-- WHAT TO WORK ON --
Could you copy every record below exactly as it stands?

Top of RECORDS SHOWN

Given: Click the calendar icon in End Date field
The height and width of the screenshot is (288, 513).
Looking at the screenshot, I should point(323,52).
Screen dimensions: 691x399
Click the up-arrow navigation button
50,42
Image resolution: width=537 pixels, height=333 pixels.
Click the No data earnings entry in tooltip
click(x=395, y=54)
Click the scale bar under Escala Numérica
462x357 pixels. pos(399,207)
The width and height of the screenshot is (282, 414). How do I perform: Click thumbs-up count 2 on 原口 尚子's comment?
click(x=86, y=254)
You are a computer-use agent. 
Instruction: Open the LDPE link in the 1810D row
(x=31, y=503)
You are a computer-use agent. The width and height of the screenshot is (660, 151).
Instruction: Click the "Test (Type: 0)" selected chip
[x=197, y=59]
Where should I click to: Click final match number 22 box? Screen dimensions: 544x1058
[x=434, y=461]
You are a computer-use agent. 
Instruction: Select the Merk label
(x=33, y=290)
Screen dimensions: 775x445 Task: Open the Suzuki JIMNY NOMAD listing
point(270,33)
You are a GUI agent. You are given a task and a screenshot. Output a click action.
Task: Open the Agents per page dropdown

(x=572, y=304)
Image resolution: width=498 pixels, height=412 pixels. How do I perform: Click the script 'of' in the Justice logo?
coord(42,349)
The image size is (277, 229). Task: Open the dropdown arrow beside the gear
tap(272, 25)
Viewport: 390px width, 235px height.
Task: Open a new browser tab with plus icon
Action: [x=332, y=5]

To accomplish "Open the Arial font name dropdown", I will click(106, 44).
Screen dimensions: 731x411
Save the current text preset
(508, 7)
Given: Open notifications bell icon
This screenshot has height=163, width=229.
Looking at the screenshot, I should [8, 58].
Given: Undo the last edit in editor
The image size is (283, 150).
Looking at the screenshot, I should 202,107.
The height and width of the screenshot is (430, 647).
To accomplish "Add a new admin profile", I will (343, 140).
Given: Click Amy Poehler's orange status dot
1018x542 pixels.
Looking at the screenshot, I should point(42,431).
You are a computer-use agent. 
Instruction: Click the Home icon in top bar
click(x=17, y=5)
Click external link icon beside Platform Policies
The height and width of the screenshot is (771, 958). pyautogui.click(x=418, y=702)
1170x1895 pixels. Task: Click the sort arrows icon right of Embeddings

Bottom of RECORDS SHOWN

-- SOLUTION TO THIS PROBLEM --
Given: Click the calendar icon in End Date field
The height and width of the screenshot is (288, 513).
Looking at the screenshot, I should point(323,52).
Screen dimensions: 691x399
Click the up-arrow navigation button
50,42
Image resolution: width=537 pixels, height=333 pixels.
Click the No data earnings entry in tooltip
click(x=395, y=54)
Click the scale bar under Escala Numérica
462x357 pixels. pos(399,207)
The width and height of the screenshot is (282, 414). How do I perform: Click thumbs-up count 2 on 原口 尚子's comment?
click(x=86, y=254)
You are a computer-use agent. 
Instruction: Open the LDPE link in the 1810D row
(x=31, y=503)
You are a computer-use agent. The width and height of the screenshot is (660, 151).
Instruction: Click the "Test (Type: 0)" selected chip
[x=197, y=59]
Where should I click to: Click final match number 22 box? Screen dimensions: 544x1058
[x=434, y=461]
You are a computer-use agent. 
Instruction: Select the Merk label
(x=33, y=290)
Screen dimensions: 775x445 Task: Open the Suzuki JIMNY NOMAD listing
point(270,33)
You are a GUI agent. You are given a task and a screenshot. Output a click action.
Task: Open the Agents per page dropdown

(x=572, y=304)
Image resolution: width=498 pixels, height=412 pixels. How do I perform: Click the script 'of' in the Justice logo?
coord(42,349)
The image size is (277, 229). Task: Open the dropdown arrow beside the gear
tap(272, 25)
Viewport: 390px width, 235px height.
Task: Open a new browser tab with plus icon
Action: [x=332, y=5]

To accomplish "Open the Arial font name dropdown", I will click(106, 44).
Screen dimensions: 731x411
Save the current text preset
(508, 7)
Given: Open notifications bell icon
This screenshot has height=163, width=229.
Looking at the screenshot, I should [8, 58].
Given: Undo the last edit in editor
The image size is (283, 150).
Looking at the screenshot, I should 202,107.
The height and width of the screenshot is (430, 647).
To accomplish "Add a new admin profile", I will (343, 140).
Given: Click Amy Poehler's orange status dot
1018x542 pixels.
Looking at the screenshot, I should point(42,431).
You are a computer-use agent. 
Instruction: Click the Home icon in top bar
click(x=17, y=5)
Click external link icon beside Platform Policies
The height and width of the screenshot is (771, 958). pyautogui.click(x=418, y=702)
1170x1895 pixels. Task: Click the sort arrows icon right of Embeddings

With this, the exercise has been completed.